• _Records excerpted from a collection_
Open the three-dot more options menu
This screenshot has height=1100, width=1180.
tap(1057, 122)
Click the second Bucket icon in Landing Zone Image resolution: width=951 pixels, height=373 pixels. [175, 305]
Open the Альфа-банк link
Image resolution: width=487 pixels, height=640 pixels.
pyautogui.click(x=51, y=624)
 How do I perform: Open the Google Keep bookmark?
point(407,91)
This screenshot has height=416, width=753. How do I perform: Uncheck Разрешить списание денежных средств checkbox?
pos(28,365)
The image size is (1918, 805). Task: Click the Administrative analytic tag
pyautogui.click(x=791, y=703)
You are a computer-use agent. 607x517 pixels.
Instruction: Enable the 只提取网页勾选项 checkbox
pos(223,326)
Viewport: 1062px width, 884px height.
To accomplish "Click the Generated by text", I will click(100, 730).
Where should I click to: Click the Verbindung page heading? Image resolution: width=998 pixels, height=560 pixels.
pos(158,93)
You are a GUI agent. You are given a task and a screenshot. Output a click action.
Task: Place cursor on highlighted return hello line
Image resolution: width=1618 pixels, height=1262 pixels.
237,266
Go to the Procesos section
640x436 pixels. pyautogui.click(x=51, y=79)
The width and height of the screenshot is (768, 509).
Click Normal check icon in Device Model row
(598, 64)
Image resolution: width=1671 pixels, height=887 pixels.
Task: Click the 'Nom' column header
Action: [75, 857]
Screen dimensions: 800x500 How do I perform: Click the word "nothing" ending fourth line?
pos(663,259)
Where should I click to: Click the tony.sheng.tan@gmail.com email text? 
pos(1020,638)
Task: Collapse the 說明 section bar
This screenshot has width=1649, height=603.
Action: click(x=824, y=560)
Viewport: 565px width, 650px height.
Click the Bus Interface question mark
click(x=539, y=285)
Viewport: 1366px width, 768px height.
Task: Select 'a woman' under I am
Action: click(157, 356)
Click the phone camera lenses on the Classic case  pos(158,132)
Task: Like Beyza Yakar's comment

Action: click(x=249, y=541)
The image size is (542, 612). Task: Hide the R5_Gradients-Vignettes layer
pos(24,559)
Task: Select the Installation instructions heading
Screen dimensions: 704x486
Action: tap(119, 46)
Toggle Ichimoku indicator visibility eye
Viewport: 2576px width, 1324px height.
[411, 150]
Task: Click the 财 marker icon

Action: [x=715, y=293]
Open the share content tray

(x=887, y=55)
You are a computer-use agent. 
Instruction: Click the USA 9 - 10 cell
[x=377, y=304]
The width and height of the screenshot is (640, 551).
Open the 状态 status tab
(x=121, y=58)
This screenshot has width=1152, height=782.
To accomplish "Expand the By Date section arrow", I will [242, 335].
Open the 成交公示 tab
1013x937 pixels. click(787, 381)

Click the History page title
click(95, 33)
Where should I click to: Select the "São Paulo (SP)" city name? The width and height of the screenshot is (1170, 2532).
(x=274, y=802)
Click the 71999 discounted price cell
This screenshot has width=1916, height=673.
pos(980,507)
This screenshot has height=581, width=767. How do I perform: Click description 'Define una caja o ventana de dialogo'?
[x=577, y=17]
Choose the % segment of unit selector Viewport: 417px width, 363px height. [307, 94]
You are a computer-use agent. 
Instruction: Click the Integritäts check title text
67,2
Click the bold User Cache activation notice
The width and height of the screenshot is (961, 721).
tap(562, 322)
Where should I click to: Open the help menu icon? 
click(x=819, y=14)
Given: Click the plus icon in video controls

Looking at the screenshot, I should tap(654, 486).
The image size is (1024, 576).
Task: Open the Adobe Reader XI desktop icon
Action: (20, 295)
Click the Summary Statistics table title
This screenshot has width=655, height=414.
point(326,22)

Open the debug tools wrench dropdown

• _WHAT TO WORK ON_
Every line of the data that includes the word "accomplish" should be copied.

• _REPLY TO THE EXERCISE_
To accomplish "Click the Generated by text", I will click(100, 730).
To accomplish "Expand the By Date section arrow", I will [242, 335].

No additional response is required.